* BEGIN *

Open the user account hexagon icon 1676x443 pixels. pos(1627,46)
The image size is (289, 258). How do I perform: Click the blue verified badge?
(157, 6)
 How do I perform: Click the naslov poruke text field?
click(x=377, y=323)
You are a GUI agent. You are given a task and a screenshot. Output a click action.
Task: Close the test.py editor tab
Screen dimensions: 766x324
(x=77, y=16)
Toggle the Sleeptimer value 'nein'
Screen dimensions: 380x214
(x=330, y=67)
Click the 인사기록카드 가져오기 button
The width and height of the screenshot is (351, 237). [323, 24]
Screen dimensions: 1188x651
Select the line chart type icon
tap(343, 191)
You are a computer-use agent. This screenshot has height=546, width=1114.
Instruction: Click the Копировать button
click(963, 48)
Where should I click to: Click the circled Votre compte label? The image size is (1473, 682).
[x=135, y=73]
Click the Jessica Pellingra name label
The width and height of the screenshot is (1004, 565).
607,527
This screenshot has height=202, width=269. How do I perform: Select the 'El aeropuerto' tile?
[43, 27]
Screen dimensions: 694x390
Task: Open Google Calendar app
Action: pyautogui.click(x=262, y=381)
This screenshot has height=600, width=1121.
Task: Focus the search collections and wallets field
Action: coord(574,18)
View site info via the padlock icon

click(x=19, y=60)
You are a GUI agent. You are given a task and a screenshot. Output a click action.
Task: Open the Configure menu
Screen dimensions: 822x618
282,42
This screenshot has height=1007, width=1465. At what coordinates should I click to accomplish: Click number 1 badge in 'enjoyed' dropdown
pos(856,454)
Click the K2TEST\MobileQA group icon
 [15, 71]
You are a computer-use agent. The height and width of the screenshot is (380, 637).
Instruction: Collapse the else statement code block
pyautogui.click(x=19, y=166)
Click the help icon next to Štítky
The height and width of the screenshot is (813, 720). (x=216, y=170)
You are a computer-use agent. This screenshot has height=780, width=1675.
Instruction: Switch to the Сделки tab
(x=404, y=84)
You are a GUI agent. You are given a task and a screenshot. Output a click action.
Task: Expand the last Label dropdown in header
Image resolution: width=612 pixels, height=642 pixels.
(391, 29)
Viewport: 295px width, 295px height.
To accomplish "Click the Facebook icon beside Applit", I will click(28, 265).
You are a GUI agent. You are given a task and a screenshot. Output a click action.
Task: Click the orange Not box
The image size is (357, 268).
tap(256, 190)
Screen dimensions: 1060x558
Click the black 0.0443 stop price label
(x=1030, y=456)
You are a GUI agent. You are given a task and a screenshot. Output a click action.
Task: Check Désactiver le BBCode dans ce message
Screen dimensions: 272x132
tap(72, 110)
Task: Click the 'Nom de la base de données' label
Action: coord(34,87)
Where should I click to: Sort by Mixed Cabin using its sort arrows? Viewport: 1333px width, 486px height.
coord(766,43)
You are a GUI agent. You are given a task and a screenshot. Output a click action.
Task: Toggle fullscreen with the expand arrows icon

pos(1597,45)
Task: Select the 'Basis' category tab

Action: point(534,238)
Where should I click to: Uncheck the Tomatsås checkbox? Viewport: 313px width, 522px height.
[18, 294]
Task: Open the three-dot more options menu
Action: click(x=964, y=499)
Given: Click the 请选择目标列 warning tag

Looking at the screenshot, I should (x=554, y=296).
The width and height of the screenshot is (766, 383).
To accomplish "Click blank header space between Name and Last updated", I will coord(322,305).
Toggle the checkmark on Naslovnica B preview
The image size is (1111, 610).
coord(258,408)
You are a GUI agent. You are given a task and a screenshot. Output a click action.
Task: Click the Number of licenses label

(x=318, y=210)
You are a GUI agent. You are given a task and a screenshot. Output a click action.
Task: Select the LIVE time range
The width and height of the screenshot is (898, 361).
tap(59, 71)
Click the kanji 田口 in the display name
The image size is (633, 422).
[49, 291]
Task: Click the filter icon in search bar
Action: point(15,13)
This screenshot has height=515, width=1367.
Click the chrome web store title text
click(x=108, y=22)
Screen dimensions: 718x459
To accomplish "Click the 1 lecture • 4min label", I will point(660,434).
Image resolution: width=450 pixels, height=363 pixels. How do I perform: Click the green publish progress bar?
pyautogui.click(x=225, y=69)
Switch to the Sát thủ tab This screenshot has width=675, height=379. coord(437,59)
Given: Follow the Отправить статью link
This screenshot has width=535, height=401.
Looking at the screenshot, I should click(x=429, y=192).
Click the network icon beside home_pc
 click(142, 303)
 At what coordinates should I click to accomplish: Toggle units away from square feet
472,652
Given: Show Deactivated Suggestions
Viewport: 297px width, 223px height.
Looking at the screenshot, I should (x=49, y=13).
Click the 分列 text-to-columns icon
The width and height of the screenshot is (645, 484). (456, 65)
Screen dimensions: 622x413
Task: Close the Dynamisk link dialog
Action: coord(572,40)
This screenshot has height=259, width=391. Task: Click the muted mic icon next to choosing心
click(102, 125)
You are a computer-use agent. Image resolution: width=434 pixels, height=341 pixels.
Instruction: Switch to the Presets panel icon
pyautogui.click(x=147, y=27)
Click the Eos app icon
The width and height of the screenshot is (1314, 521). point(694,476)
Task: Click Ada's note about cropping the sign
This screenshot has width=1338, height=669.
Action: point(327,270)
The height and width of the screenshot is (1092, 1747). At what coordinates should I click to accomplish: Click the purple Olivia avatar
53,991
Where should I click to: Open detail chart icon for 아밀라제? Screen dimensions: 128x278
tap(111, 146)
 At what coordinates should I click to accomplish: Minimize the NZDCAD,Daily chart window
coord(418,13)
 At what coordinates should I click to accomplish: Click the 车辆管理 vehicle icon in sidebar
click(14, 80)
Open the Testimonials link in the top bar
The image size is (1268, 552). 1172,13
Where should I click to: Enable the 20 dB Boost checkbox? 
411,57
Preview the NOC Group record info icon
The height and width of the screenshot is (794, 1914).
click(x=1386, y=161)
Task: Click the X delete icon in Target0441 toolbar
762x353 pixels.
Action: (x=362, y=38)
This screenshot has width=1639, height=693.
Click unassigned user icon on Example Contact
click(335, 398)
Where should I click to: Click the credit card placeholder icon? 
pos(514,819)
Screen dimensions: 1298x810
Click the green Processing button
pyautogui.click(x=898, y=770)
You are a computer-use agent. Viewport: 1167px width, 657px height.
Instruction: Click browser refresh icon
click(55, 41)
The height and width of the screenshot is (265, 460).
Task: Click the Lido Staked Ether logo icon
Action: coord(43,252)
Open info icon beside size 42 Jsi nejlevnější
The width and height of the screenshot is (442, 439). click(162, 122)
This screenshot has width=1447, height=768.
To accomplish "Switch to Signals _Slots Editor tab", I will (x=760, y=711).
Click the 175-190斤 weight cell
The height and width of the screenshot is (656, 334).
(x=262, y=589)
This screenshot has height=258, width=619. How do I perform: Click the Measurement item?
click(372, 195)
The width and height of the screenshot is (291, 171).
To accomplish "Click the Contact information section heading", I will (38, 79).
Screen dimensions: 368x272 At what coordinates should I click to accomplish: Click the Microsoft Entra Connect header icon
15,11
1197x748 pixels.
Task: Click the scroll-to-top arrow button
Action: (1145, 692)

* END *

Rewrite all of the items above, changing every "Instruction" to "Goal" and leaving everything else as it is.

Open the user account hexagon icon 1676x443 pixels. pos(1627,46)
The image size is (289, 258). How do I perform: Click the blue verified badge?
(157, 6)
 How do I perform: Click the naslov poruke text field?
click(x=377, y=323)
You are a GUI agent. You are given a task and a screenshot. Output a click action.
Task: Close the test.py editor tab
Screen dimensions: 766x324
(x=77, y=16)
Toggle the Sleeptimer value 'nein'
Screen dimensions: 380x214
(x=330, y=67)
Click the 인사기록카드 가져오기 button
The width and height of the screenshot is (351, 237). [323, 24]
Screen dimensions: 1188x651
Select the line chart type icon
tap(343, 191)
You are a computer-use agent. This screenshot has height=546, width=1114.
Goal: Click the Копировать button
click(963, 48)
Where should I click to: Click the circled Votre compte label? The image size is (1473, 682).
[x=135, y=73]
Click the Jessica Pellingra name label
The width and height of the screenshot is (1004, 565).
607,527
This screenshot has height=202, width=269. How do I perform: Select the 'El aeropuerto' tile?
[43, 27]
Screen dimensions: 694x390
Task: Open Google Calendar app
Action: pyautogui.click(x=262, y=381)
This screenshot has height=600, width=1121.
Task: Focus the search collections and wallets field
Action: coord(574,18)
View site info via the padlock icon

click(x=19, y=60)
You are a GUI agent. You are given a task and a screenshot. Output a click action.
Task: Open the Configure menu
Screen dimensions: 822x618
282,42
This screenshot has height=1007, width=1465. At what coordinates should I click to accomplish: Click number 1 badge in 'enjoyed' dropdown
pos(856,454)
Click the K2TEST\MobileQA group icon
 [15, 71]
You are a computer-use agent. The height and width of the screenshot is (380, 637).
Goal: Collapse the else statement code block
pyautogui.click(x=19, y=166)
Click the help icon next to Štítky
The height and width of the screenshot is (813, 720). (x=216, y=170)
You are a computer-use agent. This screenshot has height=780, width=1675.
Goal: Switch to the Сделки tab
(x=404, y=84)
You are a GUI agent. You are given a task and a screenshot. Output a click action.
Task: Expand the last Label dropdown in header
Image resolution: width=612 pixels, height=642 pixels.
(391, 29)
Viewport: 295px width, 295px height.
To accomplish "Click the Facebook icon beside Applit", I will click(28, 265).
You are a GUI agent. You are given a task and a screenshot. Output a click action.
Task: Click the orange Not box
The image size is (357, 268).
tap(256, 190)
Screen dimensions: 1060x558
Click the black 0.0443 stop price label
(x=1030, y=456)
You are a GUI agent. You are given a task and a screenshot. Output a click action.
Task: Check Désactiver le BBCode dans ce message
Screen dimensions: 272x132
tap(72, 110)
Task: Click the 'Nom de la base de données' label
Action: coord(34,87)
Where should I click to: Sort by Mixed Cabin using its sort arrows? Viewport: 1333px width, 486px height.
coord(766,43)
You are a GUI agent. You are given a task and a screenshot. Output a click action.
Task: Toggle fullscreen with the expand arrows icon

pos(1597,45)
Task: Select the 'Basis' category tab

Action: point(534,238)
Where should I click to: Uncheck the Tomatsås checkbox? Viewport: 313px width, 522px height.
[18, 294]
Task: Open the three-dot more options menu
Action: click(x=964, y=499)
Given: Click the 请选择目标列 warning tag

Looking at the screenshot, I should (x=554, y=296).
The width and height of the screenshot is (766, 383).
To accomplish "Click blank header space between Name and Last updated", I will coord(322,305).
Toggle the checkmark on Naslovnica B preview
The image size is (1111, 610).
coord(258,408)
You are a GUI agent. You are given a task and a screenshot. Output a click action.
Task: Click the Number of licenses label

(x=318, y=210)
You are a GUI agent. You are given a task and a screenshot. Output a click action.
Task: Select the LIVE time range
The width and height of the screenshot is (898, 361).
tap(59, 71)
Click the kanji 田口 in the display name
The image size is (633, 422).
[49, 291]
Task: Click the filter icon in search bar
Action: point(15,13)
This screenshot has height=515, width=1367.
Click the chrome web store title text
click(x=108, y=22)
Screen dimensions: 718x459
To accomplish "Click the 1 lecture • 4min label", I will point(660,434).
Image resolution: width=450 pixels, height=363 pixels. How do I perform: Click the green publish progress bar?
pyautogui.click(x=225, y=69)
Switch to the Sát thủ tab This screenshot has width=675, height=379. coord(437,59)
Given: Follow the Отправить статью link
This screenshot has width=535, height=401.
Looking at the screenshot, I should click(x=429, y=192).
Click the network icon beside home_pc
 click(142, 303)
 At what coordinates should I click to accomplish: Toggle units away from square feet
472,652
Given: Show Deactivated Suggestions
Viewport: 297px width, 223px height.
Looking at the screenshot, I should (x=49, y=13).
Click the 分列 text-to-columns icon
The width and height of the screenshot is (645, 484). (456, 65)
Screen dimensions: 622x413
Task: Close the Dynamisk link dialog
Action: coord(572,40)
This screenshot has height=259, width=391. Task: Click the muted mic icon next to choosing心
click(102, 125)
You are a computer-use agent. Image resolution: width=434 pixels, height=341 pixels.
Goal: Switch to the Presets panel icon
pyautogui.click(x=147, y=27)
Click the Eos app icon
The width and height of the screenshot is (1314, 521). point(694,476)
Task: Click Ada's note about cropping the sign
This screenshot has width=1338, height=669.
Action: point(327,270)
The height and width of the screenshot is (1092, 1747). At what coordinates should I click to accomplish: Click the purple Olivia avatar
53,991
Where should I click to: Open detail chart icon for 아밀라제? Screen dimensions: 128x278
tap(111, 146)
 At what coordinates should I click to accomplish: Minimize the NZDCAD,Daily chart window
coord(418,13)
 At what coordinates should I click to accomplish: Click the 车辆管理 vehicle icon in sidebar
click(14, 80)
Open the Testimonials link in the top bar
The image size is (1268, 552). 1172,13
Where should I click to: Enable the 20 dB Boost checkbox? 
411,57
Preview the NOC Group record info icon
The height and width of the screenshot is (794, 1914).
click(x=1386, y=161)
Task: Click the X delete icon in Target0441 toolbar
762x353 pixels.
Action: (x=362, y=38)
This screenshot has width=1639, height=693.
Click unassigned user icon on Example Contact
click(335, 398)
Where should I click to: Click the credit card placeholder icon? 
pos(514,819)
Screen dimensions: 1298x810
Click the green Processing button
pyautogui.click(x=898, y=770)
You are a computer-use agent. Viewport: 1167px width, 657px height.
Goal: Click browser refresh icon
click(55, 41)
The height and width of the screenshot is (265, 460).
Task: Click the Lido Staked Ether logo icon
Action: coord(43,252)
Open info icon beside size 42 Jsi nejlevnější
The width and height of the screenshot is (442, 439). click(162, 122)
This screenshot has width=1447, height=768.
To accomplish "Switch to Signals _Slots Editor tab", I will (x=760, y=711).
Click the 175-190斤 weight cell
The height and width of the screenshot is (656, 334).
(x=262, y=589)
This screenshot has height=258, width=619. How do I perform: Click the Measurement item?
click(372, 195)
The width and height of the screenshot is (291, 171).
To accomplish "Click the Contact information section heading", I will (38, 79).
Screen dimensions: 368x272 At what coordinates should I click to accomplish: Click the Microsoft Entra Connect header icon
15,11
1197x748 pixels.
Task: Click the scroll-to-top arrow button
Action: (1145, 692)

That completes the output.